2. Create a new generic messenger configuration in FusionAuth and specify the URL of your generic message receiver that FusionAuth will send JSON messages to.
For example, in a test Express app, your receiver endpoint may look like this:
app.post('/receive', (req, res) => {
const {
phoneNumber,
textMessage
} = req.body;
const infobipSmsUrl = 'https://yourbaseurl.api.infobip.com/sms/2/text/advanced';
const requestOptions = {
method: 'POST',
headers: {
'Authorization': 'App YOUR_INFOBIP_API_KEY',
'Content-Type': 'application/json',
'Accept': 'application/json'
},
body: JSON.stringify({
"messages": [{
"destinations": [{
"to": `${phoneNumber}`
}],
"from": "FusionAuth",
"text": `Your one-time code is "${textMessage}"`
}]
})
};
fetch(infobipSmsUrl, requestOptions)
.then(res => res.json())
.then(json => {
console.log(json);
res.status(200).json({
message: "Message delivered to Infobip!"
})
})
.catch(err => {
console.error('error:' + err);
res.status(502).json({
message: `Message not delivered to Infobip due to error: ${err}`
})
});
})
When it receives a JSON message from FusionAuth, this Express endpoint unwraps relevant data---phoneNumber
and textMessage
---from the body of the request and uses the node-fetch
library to send the data over to an Infobip SMS endpoint in a format that Infobip requires.

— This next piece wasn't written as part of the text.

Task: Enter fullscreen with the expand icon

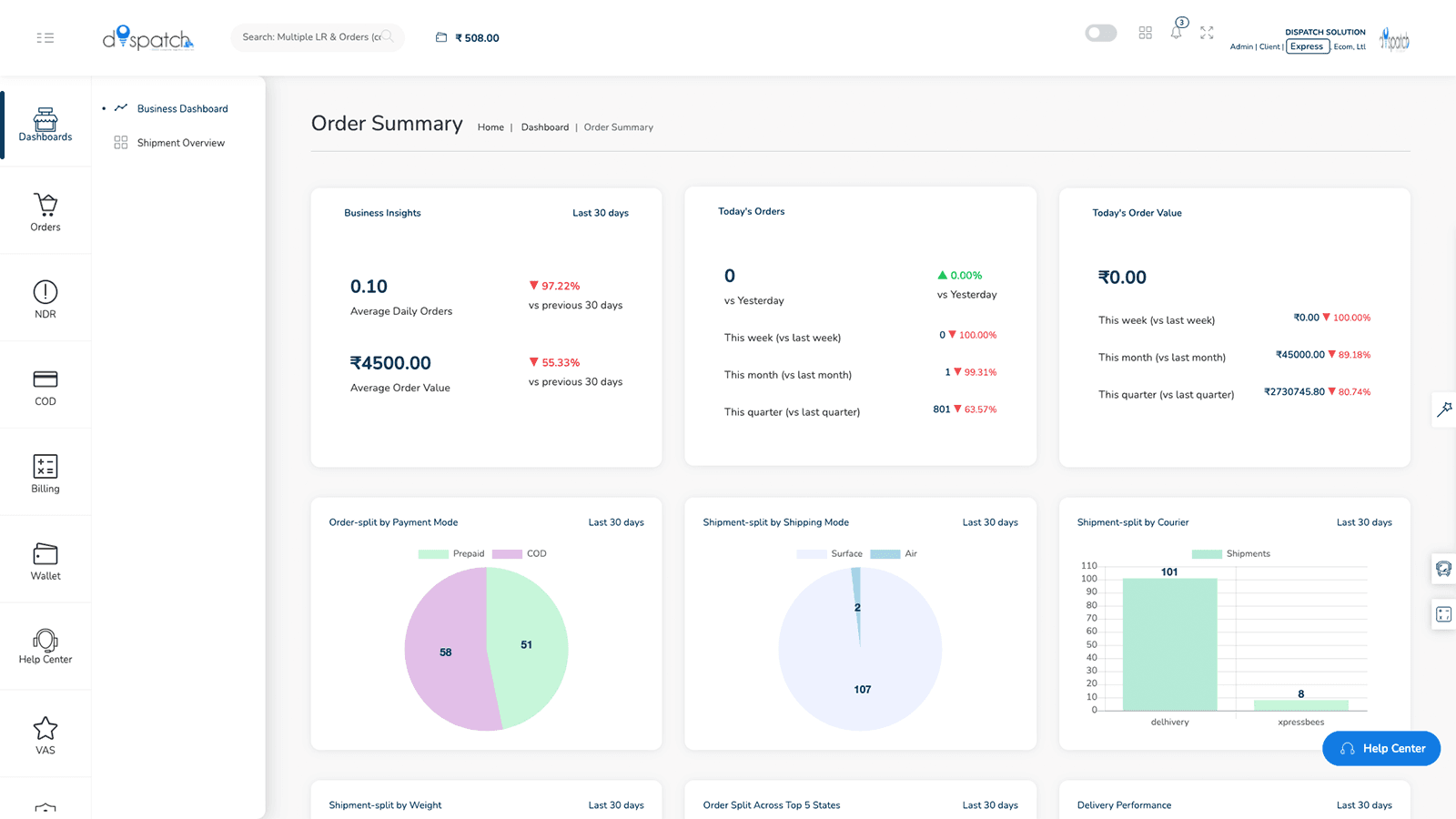Action: (x=1207, y=33)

When you click Test generic configuration in your generic messenger settings, FusionAuth sends the dummy phone number (555)555-5555
and the dummy message Testing
. For testing purposes, use a phone number that can actually receive SMS in the destinations
property. In a production configuration, you would want to pass the real FusionAuth user’s phone number to the destinations
property in the body of your outgoing POST request to Infobip.
This example uses Infobip, but when you use generic message providers, you can relay messages with user phone numbers and one-time codes from FusionAuth to any SMS provider. In fact, if you want your provider to send one-time codes as WhatsApp messages or make phone calls, you can do that too.

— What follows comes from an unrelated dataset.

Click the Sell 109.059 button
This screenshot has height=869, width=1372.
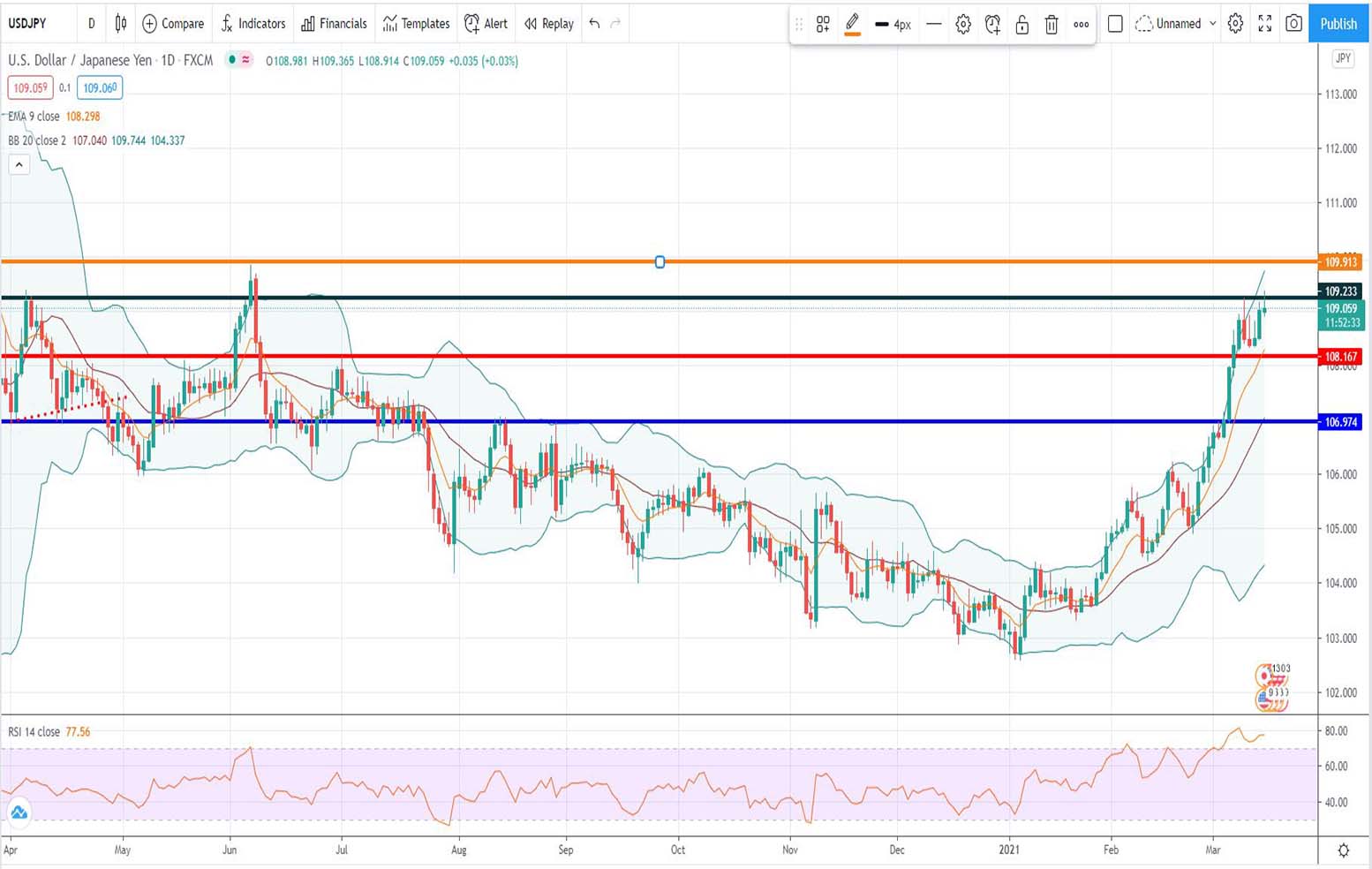point(30,87)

FusionAuth provides extensibility points that let you use third-party identity providers and communication services to tailor your authentication experience to your application’s use cases.
Whether you’re a startup looking to get more credibility with social identity providers, a niche SaaS, or an enterprise with applications that serve internal and external users, FusionAuth has what it takes to flex your auth the way that works for you.